**MATERIAL SUPPLIED:**
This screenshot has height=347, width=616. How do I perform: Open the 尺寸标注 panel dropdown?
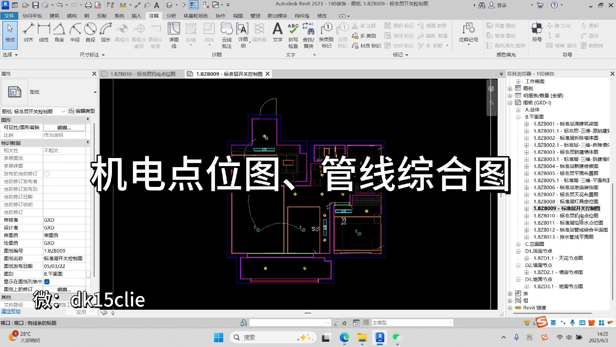click(103, 55)
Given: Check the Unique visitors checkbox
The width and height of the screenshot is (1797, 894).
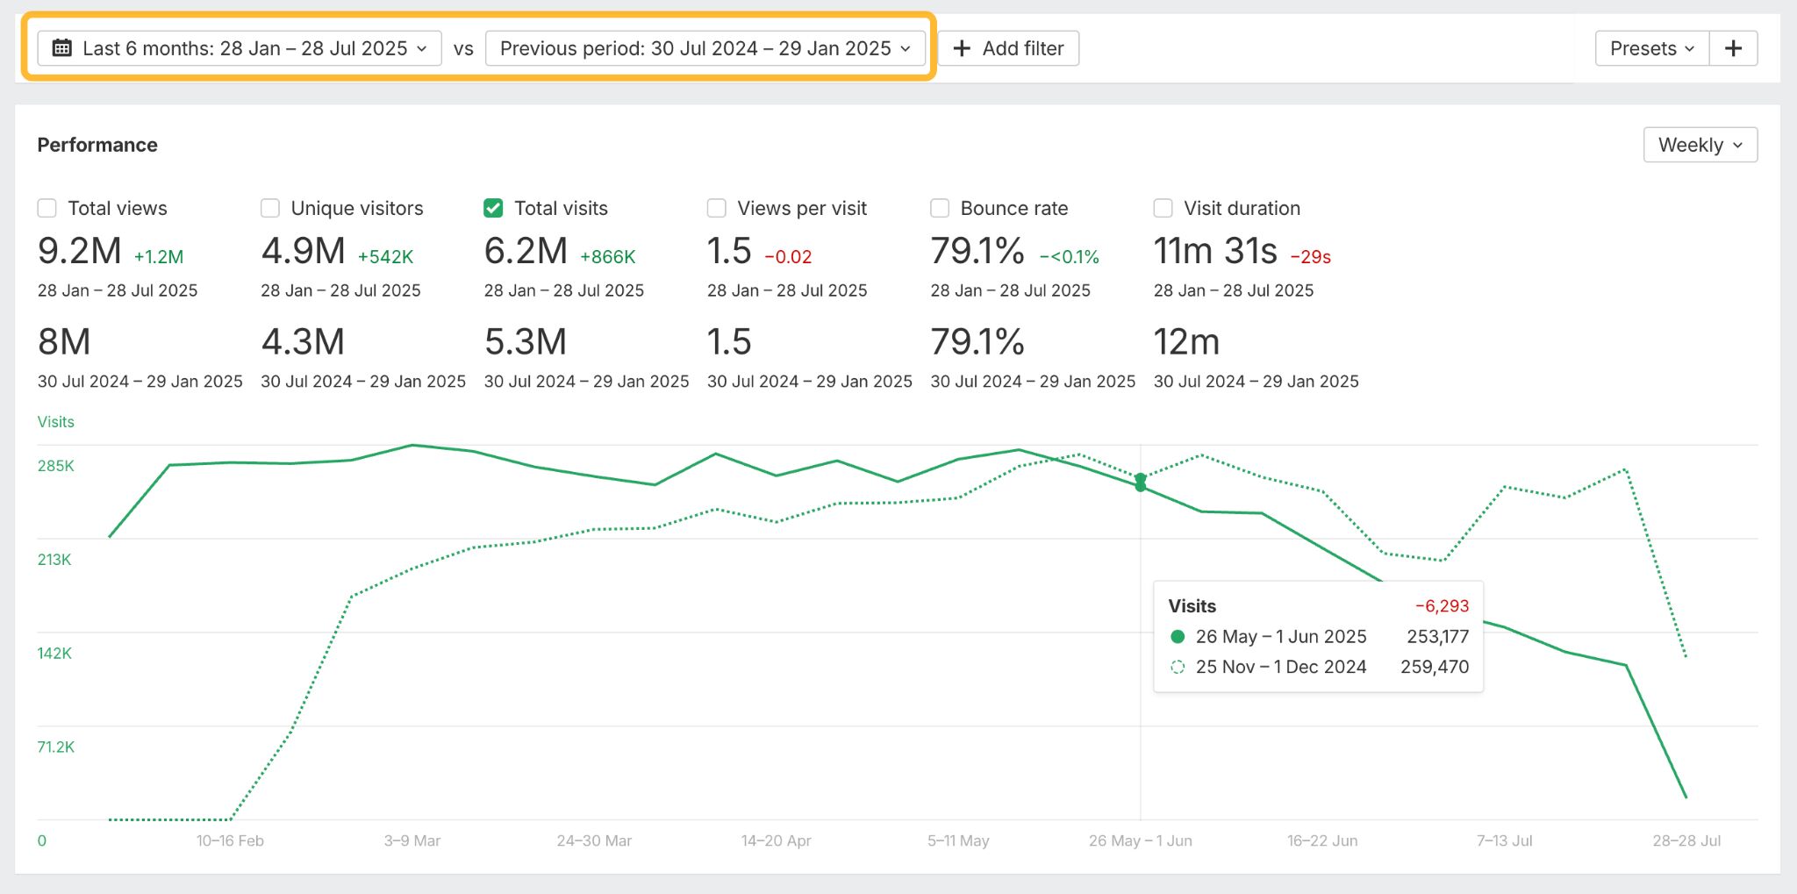Looking at the screenshot, I should (268, 208).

**EXERCISE DETAILS:** Replace "Unique visitors" with "Returning visitors" and give the lines again from the line with "Given: Check the Unique visitors checkbox" through the end of the listing, with nothing else changed. Leave out the pictures.

**WRITTEN RESPONSE:**
Given: Check the Returning visitors checkbox
The width and height of the screenshot is (1797, 894).
Looking at the screenshot, I should (268, 208).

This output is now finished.